Lantas terbayang lelehan ice cream vanilla lengkap dengan topping coklat yang menggoda lidahku. Kuharap air liurku tidak menetes karena angan-anganku barusan. Dan, ya, memang aku pantas bersyukur karena itu tidak terjadi. Sebagai gantinya lamunanku harus buyar saat bahu kiriku bertabrakan dengan seseorang di tengah ramainya lorong menuju papan pengumuman tadi.
"Maaf," ujarku cepat dan berhenti untuk memastikan jika orang yang kutabrak masih hidup dan baik-baik saja. Entah untuk keberapa kalinya sejak empat bulan yang lalu, aku tak bisa menghitung berapa kali mataku telah bertemu dengannya.
Fadli, jika saja aku adalah salah satu murid dari Hogwarts aku pasti telah mengutuknya menjadi sesuatu yang tak dapat mendekatiku. Atau sekedar menatapku. Silahkan anggap aku kejam, selanjutnya orang yang menganggapku kejamlah yang akan kukutuk. Tapi tenang saja, aku masih cukup nalar untuk mengetahui jika itu hanya ada di buku milik J.K. Rowling. Dan tentu aku bukan salah satu tokoh dalam ceritanya, apalagi teman sekelas Harry. Aku hanya tokoh utama di kehidupanku sendiri.
Dia tersenyum canggung. Ah, sungguh menyebalkan. Kupalingkan mataku dari tatapannya dan segera pergi dari sana.
~*~
Aku hampir memekik saat menyadari waktu berjalan begitu cepat. Seingatku aku tak pernah tahu jika waktu punya kaki, bagaimana bisa secepat ini mereka berlalu. Lima menit lagi gerbang sekolah akan di tutup. Aku tak ingin rekor anak baik-baikku ternoda hanya karena aku terlambat masuk sekolah. Dan bukan hanya itu saja yang kutakutkan. Hukuman bagi murid yang terlambat adalah mendapat point lima yang artinya si pelanggar harus memakai rompi bertuliskan 'pelanggar aturan' seharian penuh layaknya kriminal!
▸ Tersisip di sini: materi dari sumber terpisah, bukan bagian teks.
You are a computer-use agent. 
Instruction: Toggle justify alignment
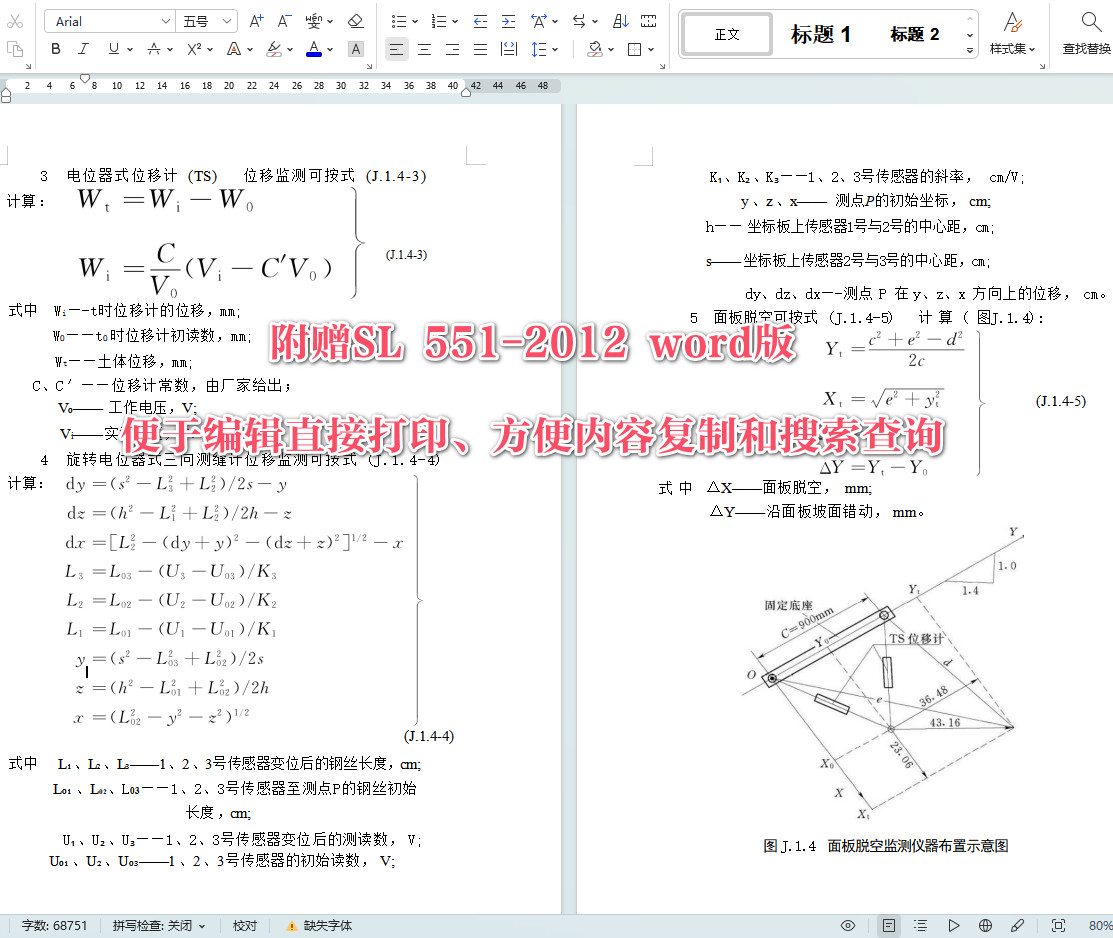480,49
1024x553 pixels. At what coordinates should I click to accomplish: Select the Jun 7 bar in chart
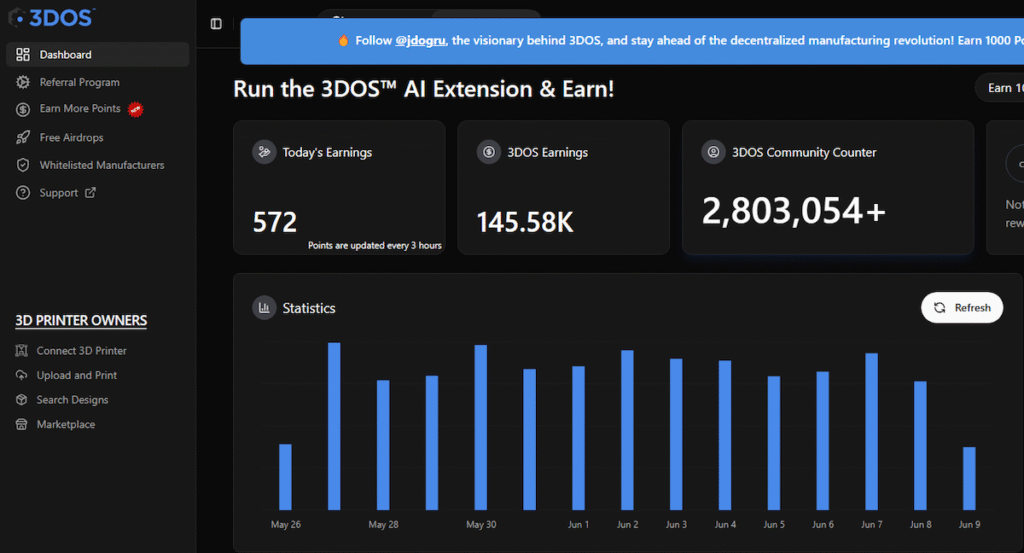871,431
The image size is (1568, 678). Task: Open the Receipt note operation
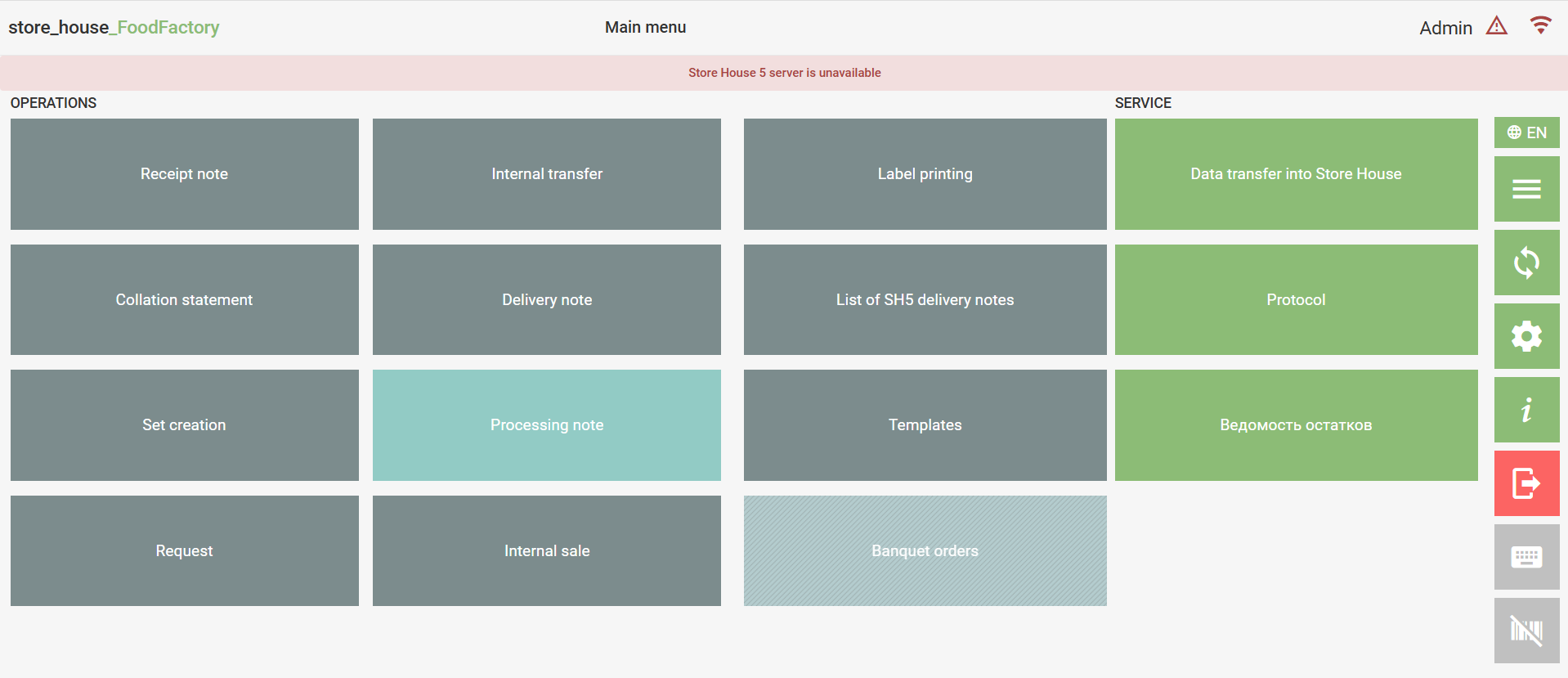pos(184,174)
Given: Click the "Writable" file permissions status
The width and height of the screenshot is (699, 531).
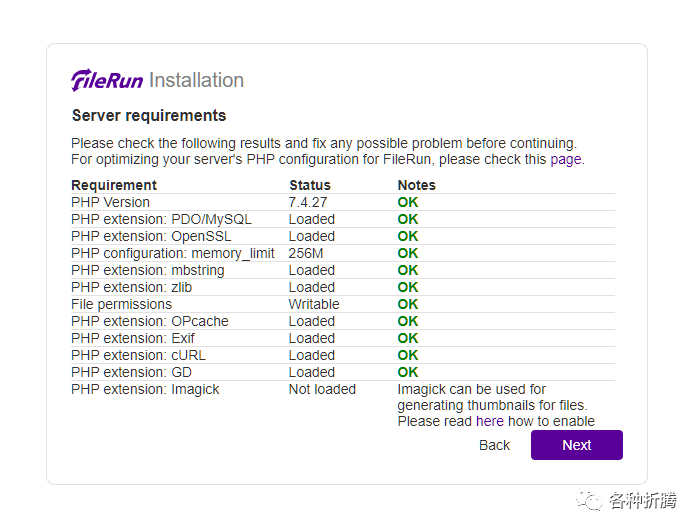Looking at the screenshot, I should click(314, 304).
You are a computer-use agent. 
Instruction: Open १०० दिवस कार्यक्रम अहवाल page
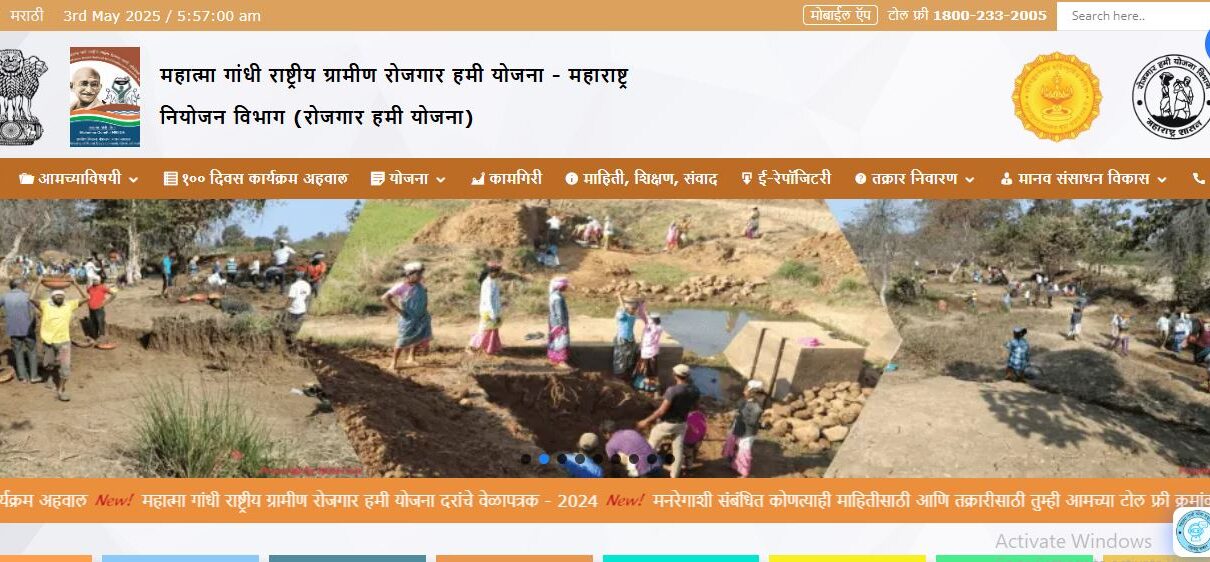(x=256, y=179)
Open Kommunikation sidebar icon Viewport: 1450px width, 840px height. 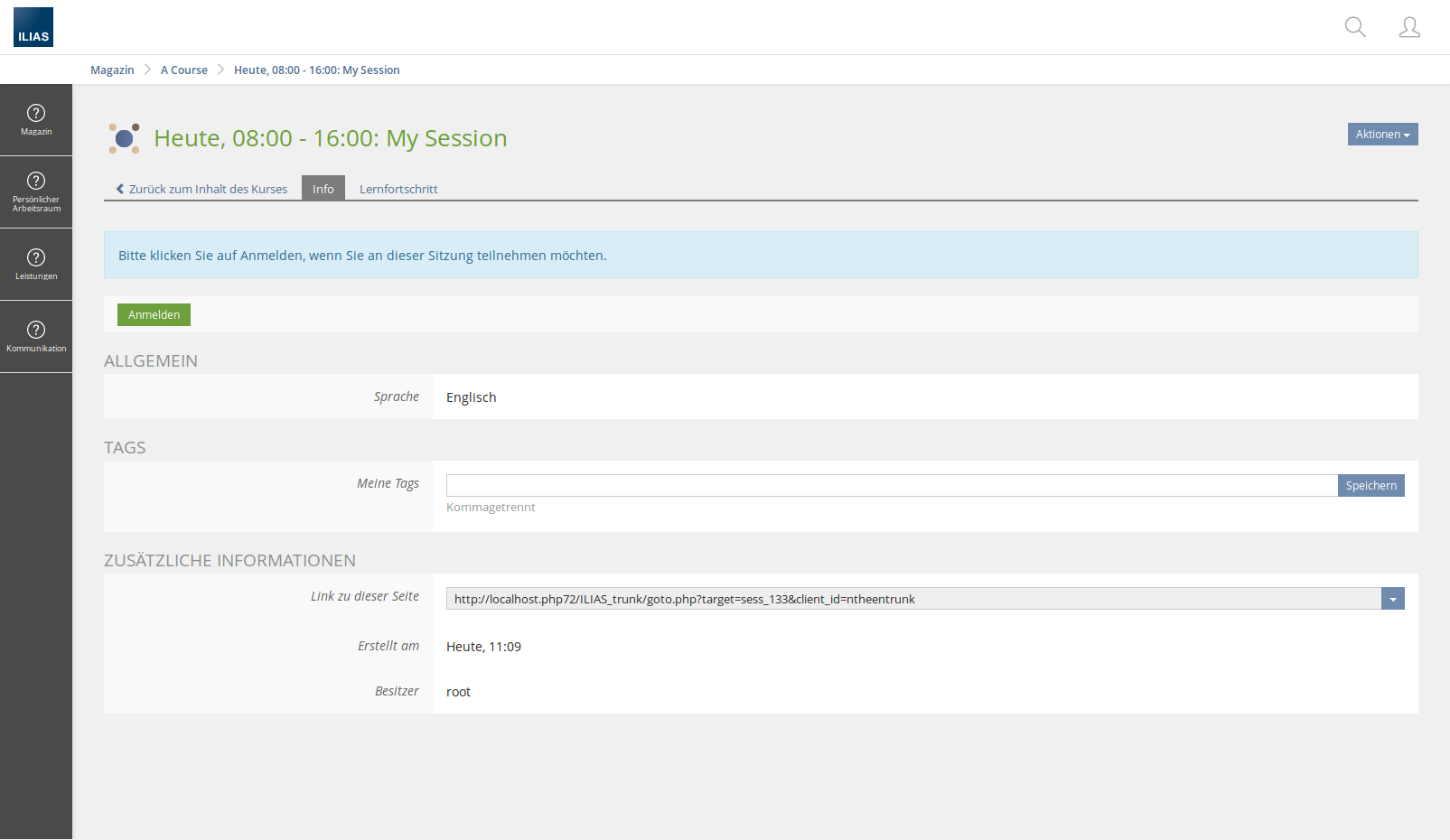coord(36,336)
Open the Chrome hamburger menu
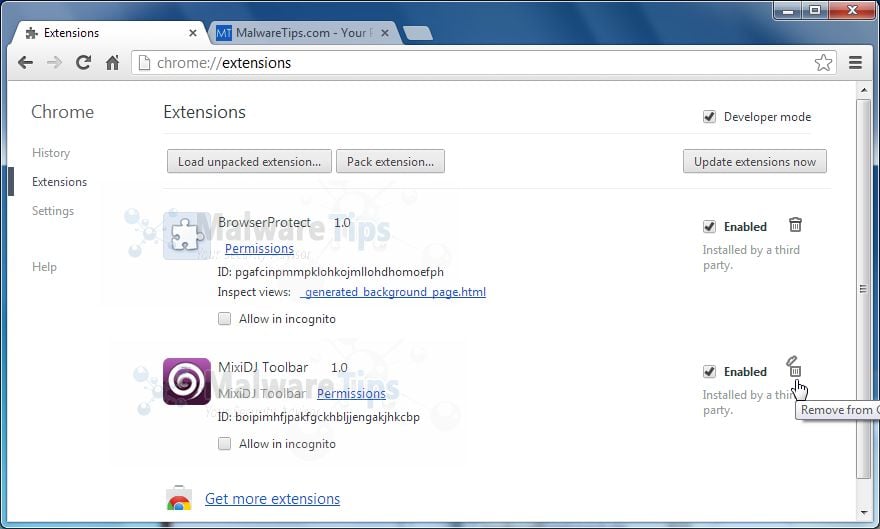The width and height of the screenshot is (880, 529). point(855,62)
Harga diriku turun drastis jika itu sampai terjadi.
Dan lagi hari ini adalah kelas pertamaku di kelas delapan. Aku sudah berencana untuk datang lebih awal supaya mendapat tempat duduk yang nyaman. Tapi sepertinya itu hanya menjadi mimpi untukku karena sekarang hanya tinggal beberapa menit lagi gerbang akan di tutup, yang pastinya kelas sudah ramai dengan murid-murid yang akan menjadi teman baruku.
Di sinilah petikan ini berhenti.